Begin at the line with "Instruction: Click the Print icon" and set down each line exactly until the listing ends. Images stay out.
-- Opening Marker --
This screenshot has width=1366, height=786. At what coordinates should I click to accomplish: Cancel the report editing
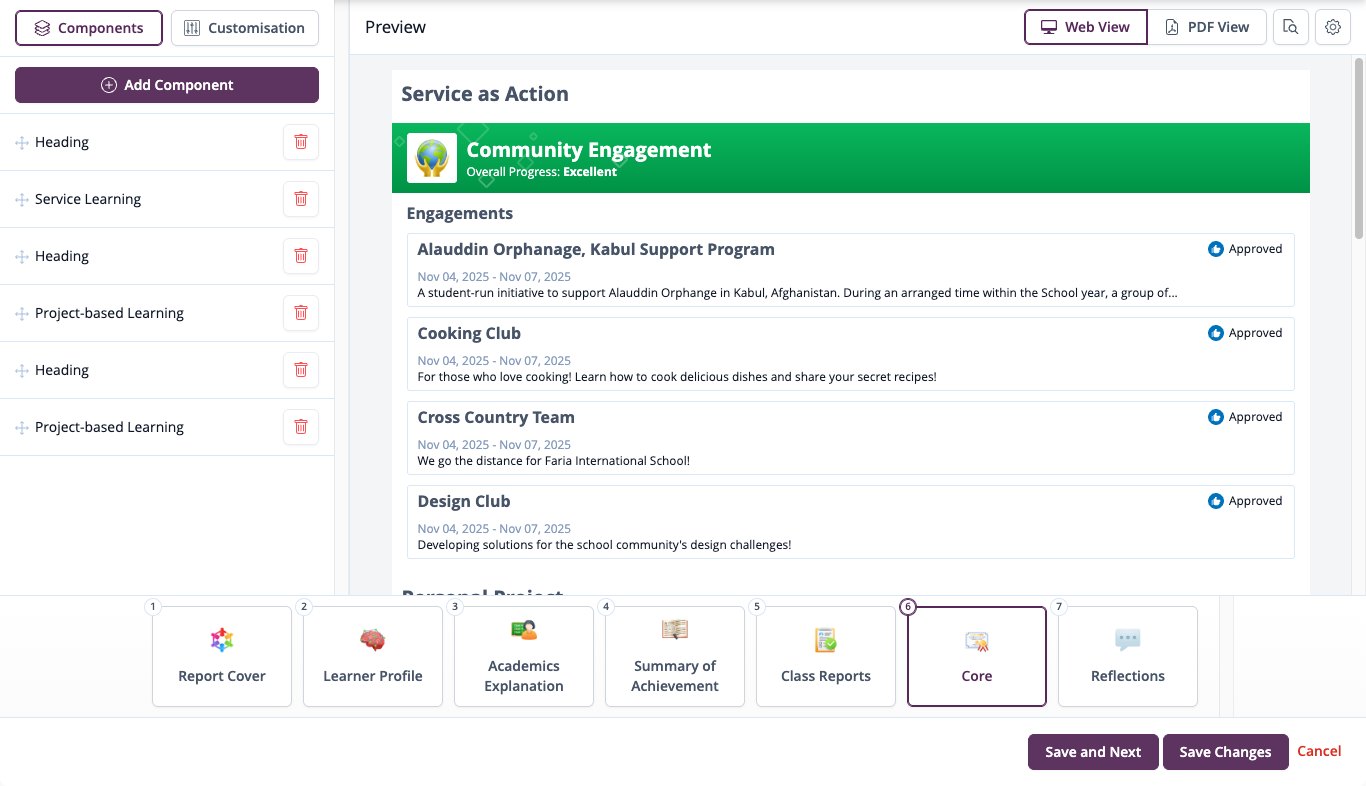coord(1319,751)
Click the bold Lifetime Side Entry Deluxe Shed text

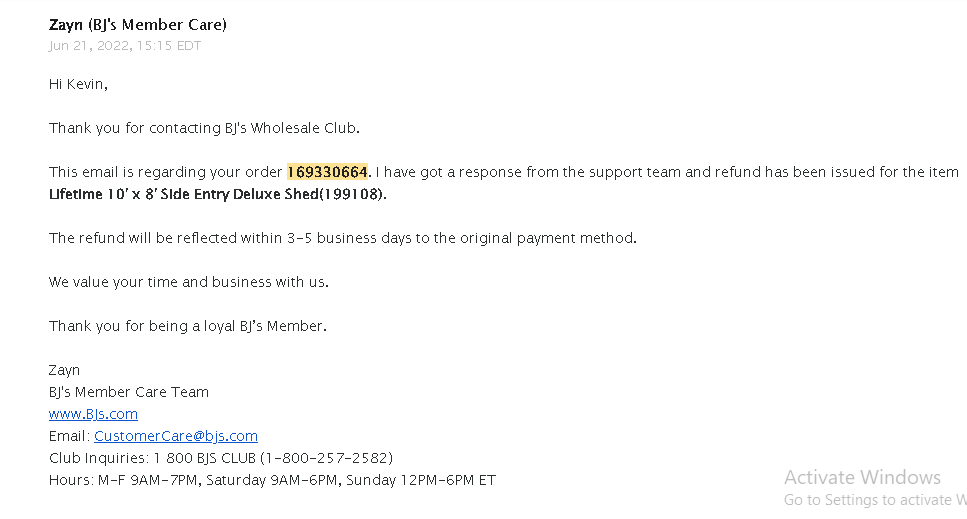184,194
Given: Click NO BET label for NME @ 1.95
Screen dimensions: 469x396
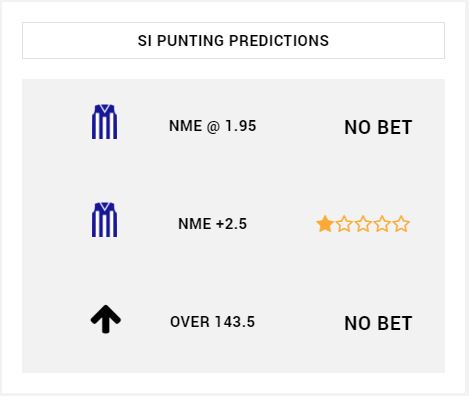Looking at the screenshot, I should coord(378,127).
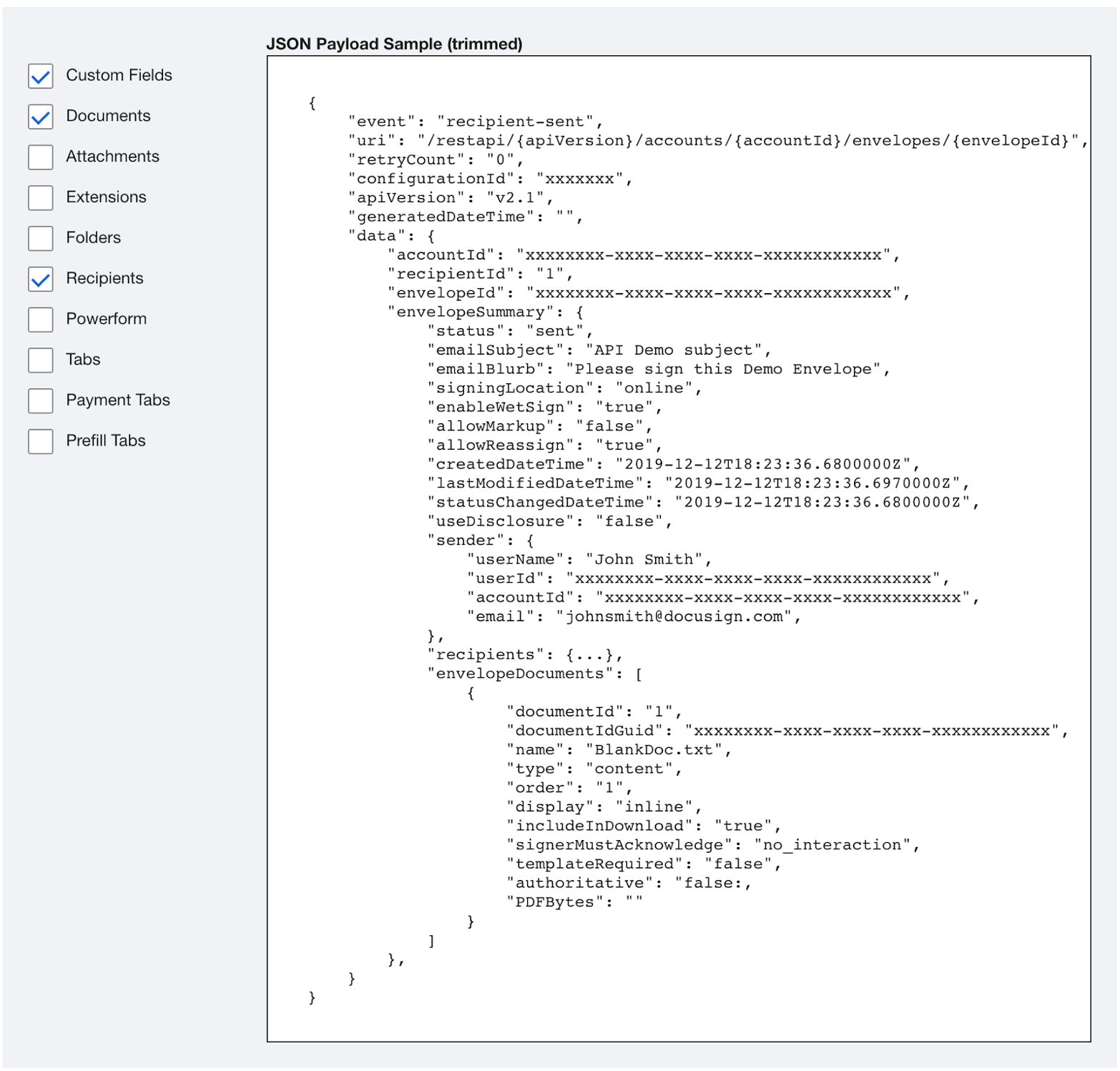Enable the Attachments checkbox
This screenshot has width=1120, height=1071.
(x=40, y=157)
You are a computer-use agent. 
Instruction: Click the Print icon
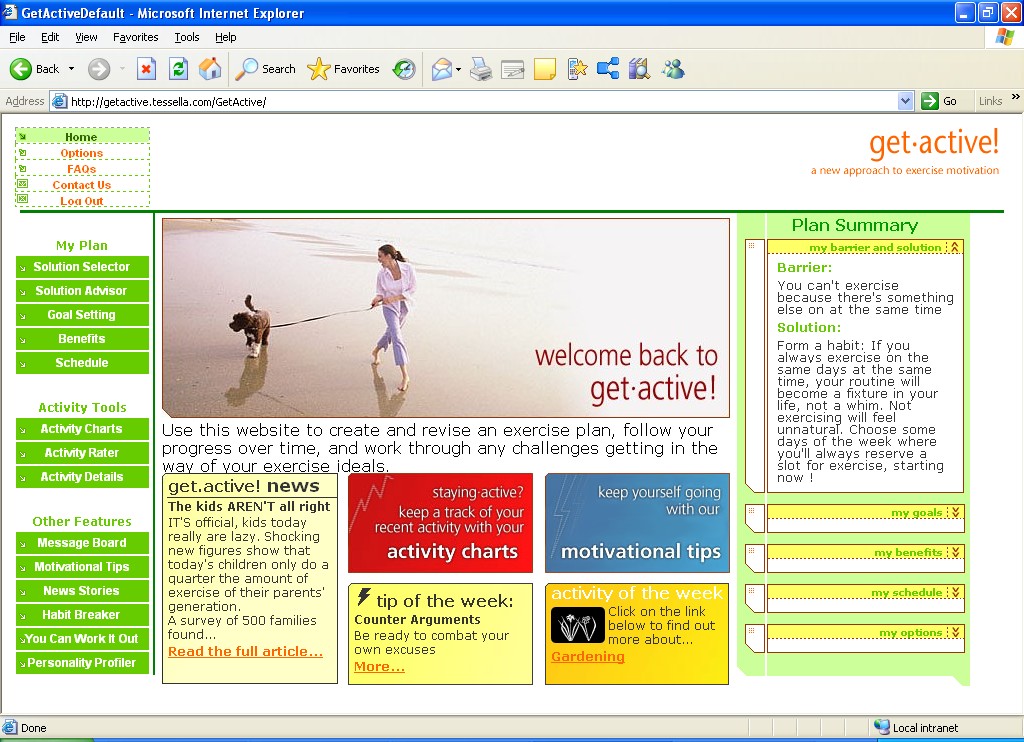click(x=481, y=69)
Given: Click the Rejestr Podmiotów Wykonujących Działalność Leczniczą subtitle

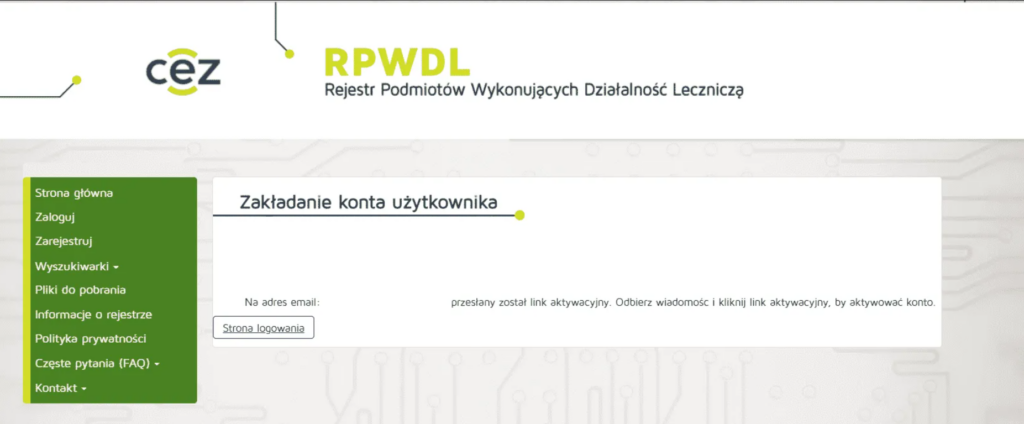Looking at the screenshot, I should coord(534,90).
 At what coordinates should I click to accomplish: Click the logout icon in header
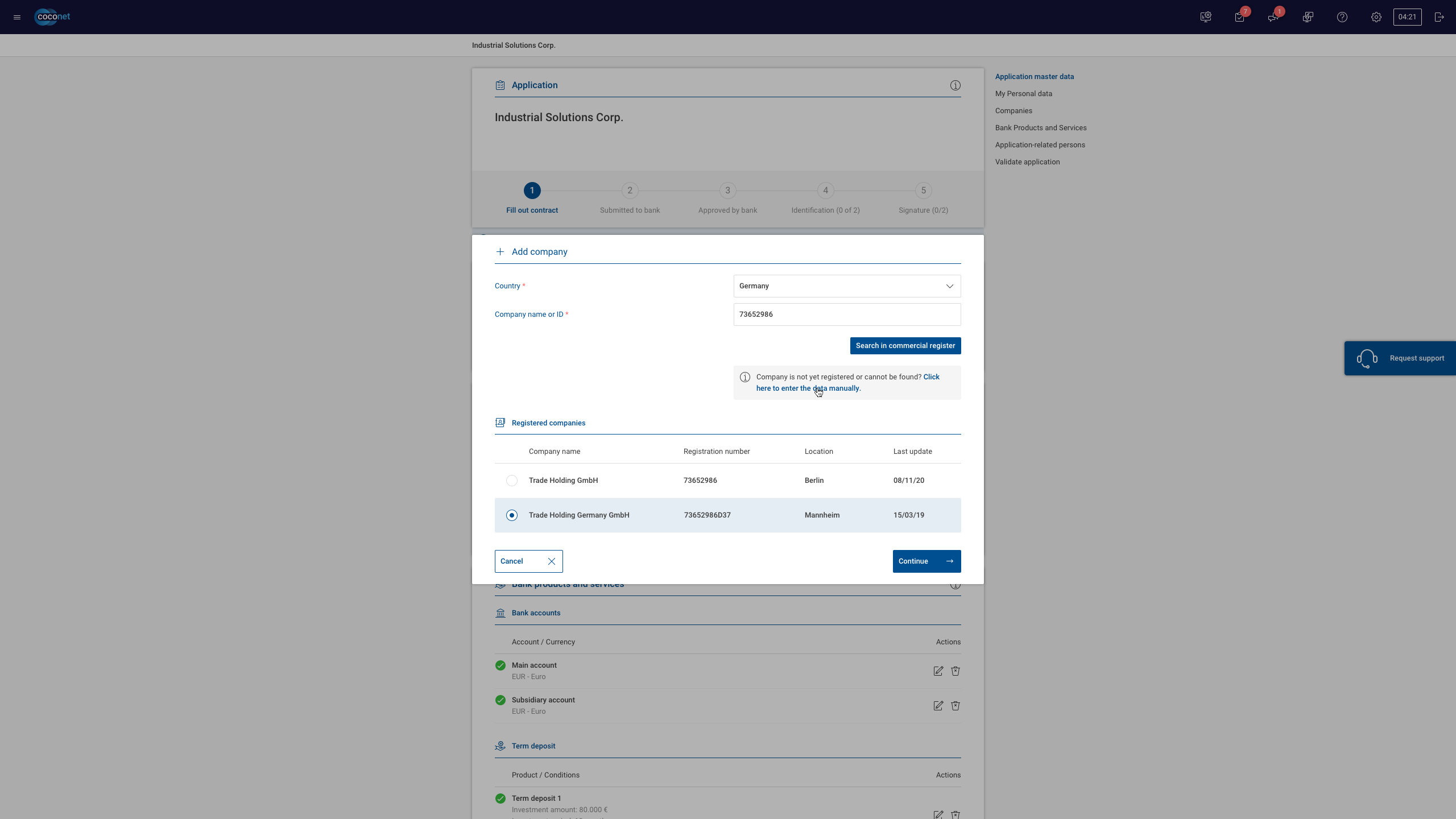pyautogui.click(x=1440, y=17)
-- Closing Marker --
Output for this exercise:
Instruction: Click the Print icon
click(x=481, y=69)
Given: Click the Rejestr Podmiotów Wykonujących Działalność Leczniczą subtitle

Looking at the screenshot, I should coord(534,90).
 At what coordinates should I click to accomplish: Click the logout icon in header
pyautogui.click(x=1440, y=17)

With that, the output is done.